• _To do_
Print every line below without adding or leaving out a single word.

+--

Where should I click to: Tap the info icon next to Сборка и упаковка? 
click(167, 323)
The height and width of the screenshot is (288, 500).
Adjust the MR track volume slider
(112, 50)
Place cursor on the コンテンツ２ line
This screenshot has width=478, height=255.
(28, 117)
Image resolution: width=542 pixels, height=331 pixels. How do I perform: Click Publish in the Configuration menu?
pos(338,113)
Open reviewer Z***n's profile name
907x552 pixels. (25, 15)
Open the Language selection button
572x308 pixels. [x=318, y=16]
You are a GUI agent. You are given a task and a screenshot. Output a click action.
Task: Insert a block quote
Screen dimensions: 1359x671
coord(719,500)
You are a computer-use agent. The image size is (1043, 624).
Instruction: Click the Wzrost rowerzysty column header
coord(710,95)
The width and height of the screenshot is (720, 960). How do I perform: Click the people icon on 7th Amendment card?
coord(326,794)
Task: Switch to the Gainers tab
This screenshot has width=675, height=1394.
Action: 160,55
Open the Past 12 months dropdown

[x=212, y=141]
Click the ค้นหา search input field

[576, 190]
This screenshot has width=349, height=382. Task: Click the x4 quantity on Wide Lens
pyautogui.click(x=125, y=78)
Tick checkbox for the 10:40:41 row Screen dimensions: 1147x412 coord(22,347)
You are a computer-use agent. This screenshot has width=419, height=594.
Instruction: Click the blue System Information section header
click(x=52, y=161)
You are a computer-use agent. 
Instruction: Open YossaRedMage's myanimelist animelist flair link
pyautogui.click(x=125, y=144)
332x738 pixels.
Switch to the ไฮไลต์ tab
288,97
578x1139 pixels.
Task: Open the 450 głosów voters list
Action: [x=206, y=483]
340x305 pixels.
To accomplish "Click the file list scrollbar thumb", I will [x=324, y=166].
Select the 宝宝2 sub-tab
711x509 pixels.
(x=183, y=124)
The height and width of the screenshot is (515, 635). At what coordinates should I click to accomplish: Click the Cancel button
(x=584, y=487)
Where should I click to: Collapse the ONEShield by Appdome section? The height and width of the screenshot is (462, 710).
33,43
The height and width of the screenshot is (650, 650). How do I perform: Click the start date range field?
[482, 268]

+--

• _Solution for this exercise_
Where should I click to: Tap the info icon next to Сборка и упаковка? 
click(167, 323)
The height and width of the screenshot is (288, 500).
Adjust the MR track volume slider
(112, 50)
Place cursor on the コンテンツ２ line
This screenshot has width=478, height=255.
(28, 117)
Image resolution: width=542 pixels, height=331 pixels. How do I perform: Click Publish in the Configuration menu?
pos(338,113)
Open reviewer Z***n's profile name
907x552 pixels. (25, 15)
Open the Language selection button
572x308 pixels. [x=318, y=16]
You are a GUI agent. You are given a task and a screenshot. Output a click action.
Task: Insert a block quote
Screen dimensions: 1359x671
coord(719,500)
You are a computer-use agent. The image size is (1043, 624).
Instruction: Click the Wzrost rowerzysty column header
coord(710,95)
The width and height of the screenshot is (720, 960). How do I perform: Click the people icon on 7th Amendment card?
coord(326,794)
Task: Switch to the Gainers tab
This screenshot has width=675, height=1394.
Action: 160,55
Open the Past 12 months dropdown

[x=212, y=141]
Click the ค้นหา search input field

[576, 190]
This screenshot has width=349, height=382. Task: Click the x4 quantity on Wide Lens
pyautogui.click(x=125, y=78)
Tick checkbox for the 10:40:41 row Screen dimensions: 1147x412 coord(22,347)
You are a computer-use agent. This screenshot has width=419, height=594.
Instruction: Click the blue System Information section header
click(x=52, y=161)
You are a computer-use agent. 
Instruction: Open YossaRedMage's myanimelist animelist flair link
pyautogui.click(x=125, y=144)
332x738 pixels.
Switch to the ไฮไลต์ tab
288,97
578x1139 pixels.
Task: Open the 450 głosów voters list
Action: [x=206, y=483]
340x305 pixels.
To accomplish "Click the file list scrollbar thumb", I will [x=324, y=166].
Select the 宝宝2 sub-tab
711x509 pixels.
(x=183, y=124)
The height and width of the screenshot is (515, 635). At what coordinates should I click to accomplish: Click the Cancel button
(x=584, y=487)
Where should I click to: Collapse the ONEShield by Appdome section? The height and width of the screenshot is (462, 710).
33,43
The height and width of the screenshot is (650, 650). How do I perform: Click the start date range field?
[482, 268]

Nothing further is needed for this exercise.